With the ongoing tragedy in Japan, people have been asking me if sushi is safe to eat, and indeed, whether the future of sushi as a cuisine might be in jeopardy. Let me first say that the situation in Japan is heartbreaking, and I have many close friends there who I’ve been in contact with and whose safety I’m concerned about. The question of sushi’s future seems peripheral to all this, and yet for those wondering from afar about risks to their own health, it’s a fair thing to ask.
While sushi began in Japan as a snack made of small seasonal fish and shellfish from local Japanese waters, now, for better or worse, it’s become a globalized, decentralized industry.
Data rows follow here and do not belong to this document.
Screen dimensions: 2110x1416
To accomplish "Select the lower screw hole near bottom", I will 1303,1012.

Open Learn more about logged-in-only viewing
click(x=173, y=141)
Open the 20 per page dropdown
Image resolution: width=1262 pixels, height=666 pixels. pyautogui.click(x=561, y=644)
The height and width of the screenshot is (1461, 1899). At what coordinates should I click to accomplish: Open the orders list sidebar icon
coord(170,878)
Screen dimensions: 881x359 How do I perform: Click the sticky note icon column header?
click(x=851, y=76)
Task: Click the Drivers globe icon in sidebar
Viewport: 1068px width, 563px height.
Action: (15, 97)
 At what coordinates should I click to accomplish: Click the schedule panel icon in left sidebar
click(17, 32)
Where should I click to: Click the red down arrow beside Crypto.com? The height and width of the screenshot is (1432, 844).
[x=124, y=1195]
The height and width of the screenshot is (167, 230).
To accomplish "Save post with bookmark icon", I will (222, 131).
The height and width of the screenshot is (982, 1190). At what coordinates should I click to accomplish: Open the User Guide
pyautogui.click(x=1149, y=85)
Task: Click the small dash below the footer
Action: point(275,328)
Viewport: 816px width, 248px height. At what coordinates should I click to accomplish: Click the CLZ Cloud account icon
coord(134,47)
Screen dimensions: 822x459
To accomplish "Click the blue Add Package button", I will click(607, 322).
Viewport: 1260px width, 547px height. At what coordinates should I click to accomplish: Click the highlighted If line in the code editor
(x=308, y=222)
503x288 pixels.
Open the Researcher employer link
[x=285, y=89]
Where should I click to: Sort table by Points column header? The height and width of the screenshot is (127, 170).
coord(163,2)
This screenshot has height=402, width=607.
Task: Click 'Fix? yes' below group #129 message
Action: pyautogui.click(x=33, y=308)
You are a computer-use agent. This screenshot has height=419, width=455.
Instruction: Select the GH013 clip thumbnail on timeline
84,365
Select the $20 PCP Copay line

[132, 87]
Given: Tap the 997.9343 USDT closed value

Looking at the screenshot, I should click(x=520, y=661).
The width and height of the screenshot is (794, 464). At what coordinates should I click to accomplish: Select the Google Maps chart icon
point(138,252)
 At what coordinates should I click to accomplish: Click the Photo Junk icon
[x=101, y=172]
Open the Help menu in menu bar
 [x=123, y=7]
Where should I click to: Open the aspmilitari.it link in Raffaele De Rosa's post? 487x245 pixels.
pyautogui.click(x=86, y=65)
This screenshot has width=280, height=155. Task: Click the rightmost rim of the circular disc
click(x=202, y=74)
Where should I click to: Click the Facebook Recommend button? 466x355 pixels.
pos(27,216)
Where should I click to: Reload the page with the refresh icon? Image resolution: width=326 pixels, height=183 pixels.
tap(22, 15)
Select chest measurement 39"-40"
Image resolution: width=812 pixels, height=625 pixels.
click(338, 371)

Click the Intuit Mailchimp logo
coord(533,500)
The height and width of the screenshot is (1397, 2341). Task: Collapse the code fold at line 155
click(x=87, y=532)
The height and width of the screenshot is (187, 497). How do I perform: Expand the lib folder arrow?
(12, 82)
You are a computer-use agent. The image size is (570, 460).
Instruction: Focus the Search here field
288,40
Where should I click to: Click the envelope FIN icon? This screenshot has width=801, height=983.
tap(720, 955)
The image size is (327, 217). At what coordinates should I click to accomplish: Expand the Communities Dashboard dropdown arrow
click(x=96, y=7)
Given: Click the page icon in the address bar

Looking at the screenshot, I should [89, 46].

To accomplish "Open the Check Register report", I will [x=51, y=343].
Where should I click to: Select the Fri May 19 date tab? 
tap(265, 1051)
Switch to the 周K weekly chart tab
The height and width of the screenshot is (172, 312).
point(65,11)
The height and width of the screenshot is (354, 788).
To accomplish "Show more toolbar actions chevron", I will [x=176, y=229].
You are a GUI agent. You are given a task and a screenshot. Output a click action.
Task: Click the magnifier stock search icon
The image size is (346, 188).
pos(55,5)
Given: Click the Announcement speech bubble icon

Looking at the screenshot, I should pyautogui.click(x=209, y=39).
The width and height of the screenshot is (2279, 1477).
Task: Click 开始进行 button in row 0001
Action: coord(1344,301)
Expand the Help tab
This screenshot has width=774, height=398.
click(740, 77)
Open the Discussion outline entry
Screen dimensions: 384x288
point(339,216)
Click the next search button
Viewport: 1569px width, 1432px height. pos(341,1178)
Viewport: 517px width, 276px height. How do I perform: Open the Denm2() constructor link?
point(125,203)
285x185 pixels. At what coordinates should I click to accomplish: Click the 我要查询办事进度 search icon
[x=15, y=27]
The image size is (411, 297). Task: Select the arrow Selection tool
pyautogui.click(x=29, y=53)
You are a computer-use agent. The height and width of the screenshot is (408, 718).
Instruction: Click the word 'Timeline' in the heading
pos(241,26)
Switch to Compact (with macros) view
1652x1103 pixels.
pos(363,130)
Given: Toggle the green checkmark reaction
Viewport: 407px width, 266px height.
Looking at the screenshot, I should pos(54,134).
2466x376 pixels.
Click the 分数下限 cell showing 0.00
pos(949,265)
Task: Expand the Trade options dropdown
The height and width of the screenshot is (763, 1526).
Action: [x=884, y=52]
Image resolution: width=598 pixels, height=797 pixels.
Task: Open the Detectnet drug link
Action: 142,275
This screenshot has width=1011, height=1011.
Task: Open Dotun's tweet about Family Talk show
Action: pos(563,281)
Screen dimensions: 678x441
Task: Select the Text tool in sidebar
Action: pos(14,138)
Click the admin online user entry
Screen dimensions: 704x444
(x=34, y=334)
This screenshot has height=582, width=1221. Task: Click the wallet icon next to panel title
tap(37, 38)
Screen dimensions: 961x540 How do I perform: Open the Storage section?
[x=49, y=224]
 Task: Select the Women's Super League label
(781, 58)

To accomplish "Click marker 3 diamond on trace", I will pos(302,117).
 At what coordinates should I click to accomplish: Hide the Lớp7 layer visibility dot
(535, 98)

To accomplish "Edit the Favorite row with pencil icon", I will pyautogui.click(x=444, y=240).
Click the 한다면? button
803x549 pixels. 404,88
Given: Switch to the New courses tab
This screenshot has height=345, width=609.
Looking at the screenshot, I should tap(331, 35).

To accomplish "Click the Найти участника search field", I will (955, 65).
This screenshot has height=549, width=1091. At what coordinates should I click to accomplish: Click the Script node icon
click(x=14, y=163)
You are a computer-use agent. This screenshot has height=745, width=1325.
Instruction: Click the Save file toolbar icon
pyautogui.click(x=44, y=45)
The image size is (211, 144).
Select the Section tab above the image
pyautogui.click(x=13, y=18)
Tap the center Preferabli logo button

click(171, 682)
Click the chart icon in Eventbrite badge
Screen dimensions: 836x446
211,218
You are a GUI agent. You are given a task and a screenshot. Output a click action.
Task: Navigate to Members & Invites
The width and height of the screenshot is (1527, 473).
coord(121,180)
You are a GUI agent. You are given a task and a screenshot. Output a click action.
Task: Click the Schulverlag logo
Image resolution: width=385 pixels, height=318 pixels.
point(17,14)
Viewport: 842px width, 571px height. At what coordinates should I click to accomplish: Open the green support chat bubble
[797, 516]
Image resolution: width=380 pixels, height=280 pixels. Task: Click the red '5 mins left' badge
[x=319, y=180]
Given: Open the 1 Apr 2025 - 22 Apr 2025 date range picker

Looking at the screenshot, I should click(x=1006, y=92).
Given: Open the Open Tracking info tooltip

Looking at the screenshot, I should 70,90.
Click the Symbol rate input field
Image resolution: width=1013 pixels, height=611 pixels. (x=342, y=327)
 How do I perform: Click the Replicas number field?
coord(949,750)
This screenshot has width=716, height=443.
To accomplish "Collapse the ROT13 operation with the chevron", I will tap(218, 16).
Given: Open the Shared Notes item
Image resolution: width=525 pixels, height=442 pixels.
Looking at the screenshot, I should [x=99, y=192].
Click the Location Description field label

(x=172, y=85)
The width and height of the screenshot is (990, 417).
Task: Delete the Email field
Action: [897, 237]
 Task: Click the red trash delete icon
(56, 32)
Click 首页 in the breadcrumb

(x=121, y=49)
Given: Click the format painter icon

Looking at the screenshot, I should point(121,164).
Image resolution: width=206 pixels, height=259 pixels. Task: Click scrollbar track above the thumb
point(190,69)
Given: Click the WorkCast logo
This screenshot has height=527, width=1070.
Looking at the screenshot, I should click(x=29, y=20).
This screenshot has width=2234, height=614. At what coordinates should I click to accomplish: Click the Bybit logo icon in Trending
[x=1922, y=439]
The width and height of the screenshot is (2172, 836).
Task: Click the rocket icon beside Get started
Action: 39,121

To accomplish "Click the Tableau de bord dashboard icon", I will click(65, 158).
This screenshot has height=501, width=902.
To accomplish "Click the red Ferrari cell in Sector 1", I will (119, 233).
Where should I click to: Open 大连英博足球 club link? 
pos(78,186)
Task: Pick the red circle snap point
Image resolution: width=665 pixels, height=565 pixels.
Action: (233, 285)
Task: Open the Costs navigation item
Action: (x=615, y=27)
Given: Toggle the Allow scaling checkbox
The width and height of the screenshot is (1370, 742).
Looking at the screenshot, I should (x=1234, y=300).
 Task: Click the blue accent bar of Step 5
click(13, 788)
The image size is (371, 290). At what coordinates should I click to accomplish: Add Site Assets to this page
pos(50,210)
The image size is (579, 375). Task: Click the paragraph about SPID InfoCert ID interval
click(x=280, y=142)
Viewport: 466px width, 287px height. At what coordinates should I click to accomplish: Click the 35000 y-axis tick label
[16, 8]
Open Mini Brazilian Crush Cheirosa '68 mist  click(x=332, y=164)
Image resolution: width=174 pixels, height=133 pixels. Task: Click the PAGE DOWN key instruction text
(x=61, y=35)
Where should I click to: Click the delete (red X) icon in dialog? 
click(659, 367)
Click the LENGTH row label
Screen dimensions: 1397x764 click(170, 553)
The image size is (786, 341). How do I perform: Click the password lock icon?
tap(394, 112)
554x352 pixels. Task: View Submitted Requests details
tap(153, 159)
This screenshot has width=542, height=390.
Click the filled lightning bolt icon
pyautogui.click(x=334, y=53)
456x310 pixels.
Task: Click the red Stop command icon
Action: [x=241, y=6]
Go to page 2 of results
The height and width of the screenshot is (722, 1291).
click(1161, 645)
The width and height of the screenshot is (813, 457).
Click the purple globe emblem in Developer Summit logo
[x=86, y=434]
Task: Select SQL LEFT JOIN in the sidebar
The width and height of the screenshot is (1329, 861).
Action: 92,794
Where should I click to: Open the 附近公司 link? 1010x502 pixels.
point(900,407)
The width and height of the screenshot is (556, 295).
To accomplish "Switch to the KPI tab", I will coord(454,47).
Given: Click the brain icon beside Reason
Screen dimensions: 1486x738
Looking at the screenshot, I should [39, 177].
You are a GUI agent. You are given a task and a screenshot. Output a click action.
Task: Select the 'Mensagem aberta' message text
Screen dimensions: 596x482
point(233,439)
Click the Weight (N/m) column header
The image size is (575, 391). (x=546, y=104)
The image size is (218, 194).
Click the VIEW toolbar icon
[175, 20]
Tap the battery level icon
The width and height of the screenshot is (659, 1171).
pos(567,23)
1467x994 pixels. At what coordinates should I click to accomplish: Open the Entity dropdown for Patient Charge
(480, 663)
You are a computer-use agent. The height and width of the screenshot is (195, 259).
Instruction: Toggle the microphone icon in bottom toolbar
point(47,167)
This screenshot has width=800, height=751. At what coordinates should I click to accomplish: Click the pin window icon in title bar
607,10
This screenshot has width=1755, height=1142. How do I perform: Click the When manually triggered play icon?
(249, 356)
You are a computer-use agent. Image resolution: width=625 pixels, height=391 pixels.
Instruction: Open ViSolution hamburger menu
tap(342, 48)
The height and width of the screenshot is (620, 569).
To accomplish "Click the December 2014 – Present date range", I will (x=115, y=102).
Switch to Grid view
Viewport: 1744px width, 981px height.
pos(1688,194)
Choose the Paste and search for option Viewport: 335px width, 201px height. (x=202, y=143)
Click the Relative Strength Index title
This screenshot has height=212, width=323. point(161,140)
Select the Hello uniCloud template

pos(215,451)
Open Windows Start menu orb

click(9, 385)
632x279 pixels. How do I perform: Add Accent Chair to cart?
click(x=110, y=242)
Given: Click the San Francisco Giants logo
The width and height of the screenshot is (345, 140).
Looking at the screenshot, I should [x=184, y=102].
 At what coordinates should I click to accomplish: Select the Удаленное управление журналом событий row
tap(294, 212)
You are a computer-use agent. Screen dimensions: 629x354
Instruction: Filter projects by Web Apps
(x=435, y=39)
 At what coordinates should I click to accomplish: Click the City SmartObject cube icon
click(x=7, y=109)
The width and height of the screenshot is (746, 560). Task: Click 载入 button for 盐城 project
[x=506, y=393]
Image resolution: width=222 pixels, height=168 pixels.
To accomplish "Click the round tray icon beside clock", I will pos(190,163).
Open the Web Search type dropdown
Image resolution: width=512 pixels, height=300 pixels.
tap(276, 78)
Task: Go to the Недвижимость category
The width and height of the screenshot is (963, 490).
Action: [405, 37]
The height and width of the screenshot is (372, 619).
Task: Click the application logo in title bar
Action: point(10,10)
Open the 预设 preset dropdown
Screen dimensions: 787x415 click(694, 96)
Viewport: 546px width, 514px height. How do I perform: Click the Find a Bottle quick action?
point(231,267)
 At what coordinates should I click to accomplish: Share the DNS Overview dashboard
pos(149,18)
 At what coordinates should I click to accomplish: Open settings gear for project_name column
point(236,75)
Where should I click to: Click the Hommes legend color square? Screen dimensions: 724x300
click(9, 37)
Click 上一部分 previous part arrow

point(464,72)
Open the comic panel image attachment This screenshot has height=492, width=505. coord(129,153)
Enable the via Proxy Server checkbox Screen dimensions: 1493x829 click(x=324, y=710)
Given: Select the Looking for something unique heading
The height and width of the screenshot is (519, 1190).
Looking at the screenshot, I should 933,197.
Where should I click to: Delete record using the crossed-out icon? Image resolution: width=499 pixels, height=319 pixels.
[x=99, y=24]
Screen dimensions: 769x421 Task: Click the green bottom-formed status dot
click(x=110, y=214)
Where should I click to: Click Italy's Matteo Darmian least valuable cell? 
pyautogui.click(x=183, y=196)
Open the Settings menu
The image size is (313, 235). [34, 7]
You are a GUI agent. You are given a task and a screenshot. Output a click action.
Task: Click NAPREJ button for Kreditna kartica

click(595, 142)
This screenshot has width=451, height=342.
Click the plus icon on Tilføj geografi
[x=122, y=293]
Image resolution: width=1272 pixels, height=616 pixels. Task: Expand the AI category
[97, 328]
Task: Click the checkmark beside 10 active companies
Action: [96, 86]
Here in the United States that means a typical mid-range sushi restaurant is likely to be serving mass-produced ingredients sourced not necessarily from Japan at all, but from all over the planet.
For example, an average piece of tuna might have been deep-frozen on a factory ship on the high seas weeks or months ago and never come close to Japan on its journey to our plates. Salmon is purchased from aquaculture operators off Chile and Canada. The bulk of the freshwater eel referred to as unagi comes from industrial farms in China.
Much of the fish listed on sushi menus as hamachi—often called yellowtail in English but more accurately referred to as amberjack—originates from floating pens off southwestern Japan. Even these fish farms, however, are hundreds of miles away from the stricken nuclear reactors northeast of Tokyo.
Higher-end sushi bars are more likely to have incurred the expense of regularly sourcing seafood directly from local Japanese fisheries, and much of this seafood passes through the central Tsukiji fish market in Tokyo. But should serious connoisseurs be worried?
A few days ago The New York Times interviewed Tsukiji’s general manager and reported that before the earthquake, only about a tenth of the seafood sold there came from the northeast. Now think of the scenes we’ve been seeing of boats and ships resting on the tops of buildings. The tsunami wiped out the entire region’s fishing and seafood distribution system. Fish from that part of Japan are no longer being caught, and won’t be anytime soon.
In the short term, smart sushi chefs here will be ensuring that their seafood comes from other places, and will advertise the fact—indeed, they might not have much choice, as the FDA slows seafood shipments from Japan as a precaution. This might lead to some scarcity and perhaps slighly higher prices, but so far it doesn’t seem as if it will be terribly disruptive, even for higher-end establishments. Several chefs I know at top-quality sushi bars already prefer to serve a slice of fluke from, say, Long Island over similar fish from Japan anyway, because the fish is fresher.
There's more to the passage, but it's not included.